Police warn Oakville, Burlington, Milton, Halton Hills seniors of ‘grandchild’ scam


Published January 28, 2022 at 1:11 pm

Halton Police say there has been a recent increase in “emergency scams” targeting seniors over the past few months. ANNA SHVETS PEXELS IMAGE

Halton Police are warning seniors in Oakville, Burlington, Milton and Halton Hills of a recent increase of emergency scams targeting them.

One such emergency scam that has been used over the last few months involves seniors receiving phone calls from someone claiming to be their grandchild.

The caller will explain they are in some kind of trouble, such as a car accident or locked in jail, and need money right away.

Victims, at times, will receive calls from two people with one claiming to be a loved one and the other a police officer or lawyer.

The caller will ask potential victims a series of leading questions which prompts them to volunteer personal information.

The fraudster will then make it clear they don’t want others to find out what happened and will then ask for money to be delivered in cash to a “bail bondsman” or an employee of the law firm/court.

Victims of the scam often don’t verify the caller’s story until after the money has been given to the fraudster.
The following are tips to protect yourself from emergency scams:
• If you suspect that you are being contacted by a fraudster call Halton Police at 905-825-4777 or 911 if it is an emergency.

  • If you are at the bank, do not lie—tell the bank employee why you are retrieving the cash.  The employees are trained to assist you in recognizing possible frauds and will help protect your money.
    • Remember: Scammers count on the fact that victims will want to act quickly to help their loved one in an emergency.
  • Caution: Never give money to anyone you don’t know and trust. Verify the person’s identity before you take any steps to help.
  • Think: Don’t give out any personal information to the caller.
  • Investigate: Ask the person questions that only your loved one would be able to answer. Call someone you both know to verify the story. Scammers can learn a lot about you from social media, or while talking to you on the phone.
  • Ask yourself: Does the caller’s story make sense?
  • Important: Police, lawyers and the court will never ask you to give money to someone at your door.

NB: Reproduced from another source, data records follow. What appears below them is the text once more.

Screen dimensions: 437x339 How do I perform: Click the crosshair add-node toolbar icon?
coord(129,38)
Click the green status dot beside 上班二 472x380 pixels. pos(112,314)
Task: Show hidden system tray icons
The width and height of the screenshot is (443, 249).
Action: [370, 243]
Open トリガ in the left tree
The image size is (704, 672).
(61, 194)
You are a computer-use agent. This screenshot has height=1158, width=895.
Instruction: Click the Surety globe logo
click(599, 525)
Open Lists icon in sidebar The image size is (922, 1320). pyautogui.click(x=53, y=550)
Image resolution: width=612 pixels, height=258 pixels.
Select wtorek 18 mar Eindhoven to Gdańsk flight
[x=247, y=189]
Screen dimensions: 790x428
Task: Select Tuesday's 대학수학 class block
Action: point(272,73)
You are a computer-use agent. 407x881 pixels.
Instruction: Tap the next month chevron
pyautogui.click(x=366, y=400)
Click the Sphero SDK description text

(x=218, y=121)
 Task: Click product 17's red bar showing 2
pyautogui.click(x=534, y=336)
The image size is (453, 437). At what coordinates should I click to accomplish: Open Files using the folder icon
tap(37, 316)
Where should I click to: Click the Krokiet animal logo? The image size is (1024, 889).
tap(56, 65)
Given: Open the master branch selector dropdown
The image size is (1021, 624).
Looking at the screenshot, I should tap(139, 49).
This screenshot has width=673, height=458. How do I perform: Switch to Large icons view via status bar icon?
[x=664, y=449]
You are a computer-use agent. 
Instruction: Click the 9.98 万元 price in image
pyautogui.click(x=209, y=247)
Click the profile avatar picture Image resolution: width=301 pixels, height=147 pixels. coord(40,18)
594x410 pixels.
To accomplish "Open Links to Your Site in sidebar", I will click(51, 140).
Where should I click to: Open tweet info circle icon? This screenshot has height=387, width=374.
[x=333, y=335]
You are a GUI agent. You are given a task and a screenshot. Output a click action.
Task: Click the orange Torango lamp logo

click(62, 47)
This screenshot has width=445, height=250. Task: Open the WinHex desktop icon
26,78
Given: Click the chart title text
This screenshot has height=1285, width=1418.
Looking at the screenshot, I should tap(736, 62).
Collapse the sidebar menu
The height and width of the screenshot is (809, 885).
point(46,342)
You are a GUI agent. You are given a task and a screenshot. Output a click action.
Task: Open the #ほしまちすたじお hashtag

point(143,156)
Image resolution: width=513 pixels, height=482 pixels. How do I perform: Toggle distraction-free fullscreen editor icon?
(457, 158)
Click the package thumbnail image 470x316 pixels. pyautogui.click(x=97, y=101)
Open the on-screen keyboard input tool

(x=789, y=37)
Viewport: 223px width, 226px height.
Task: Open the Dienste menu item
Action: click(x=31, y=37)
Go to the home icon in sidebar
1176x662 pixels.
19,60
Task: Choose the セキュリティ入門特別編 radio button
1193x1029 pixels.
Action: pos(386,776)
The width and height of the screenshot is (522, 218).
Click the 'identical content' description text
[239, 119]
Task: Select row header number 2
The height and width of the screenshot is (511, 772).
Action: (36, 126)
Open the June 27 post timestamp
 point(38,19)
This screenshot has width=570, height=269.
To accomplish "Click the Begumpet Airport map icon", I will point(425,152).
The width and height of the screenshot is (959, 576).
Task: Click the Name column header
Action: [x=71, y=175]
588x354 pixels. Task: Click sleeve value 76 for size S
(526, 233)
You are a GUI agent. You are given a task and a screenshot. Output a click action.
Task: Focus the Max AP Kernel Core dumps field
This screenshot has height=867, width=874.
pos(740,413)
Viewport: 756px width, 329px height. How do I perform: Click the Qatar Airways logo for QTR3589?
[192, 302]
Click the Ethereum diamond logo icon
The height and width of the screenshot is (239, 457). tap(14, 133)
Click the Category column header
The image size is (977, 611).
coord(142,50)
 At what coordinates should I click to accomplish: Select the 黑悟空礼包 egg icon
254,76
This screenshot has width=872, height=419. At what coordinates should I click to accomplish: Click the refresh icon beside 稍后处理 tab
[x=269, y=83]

For additional information on emergency scams, https://www.haltonpolice.ca/en/staying-safe/frauds-and-scams.aspx?

Anyone with information pertaining to a fraud or any other crime is asked to contact the Regional Fraud Bureau Intake Office at 905-465-8741 or [email protected].

Tips can also be submitted anonymously to Crime Stoppers at 1-800-222-8477 (TIPS) or on the web at www.haltoncrimestoppers.ca.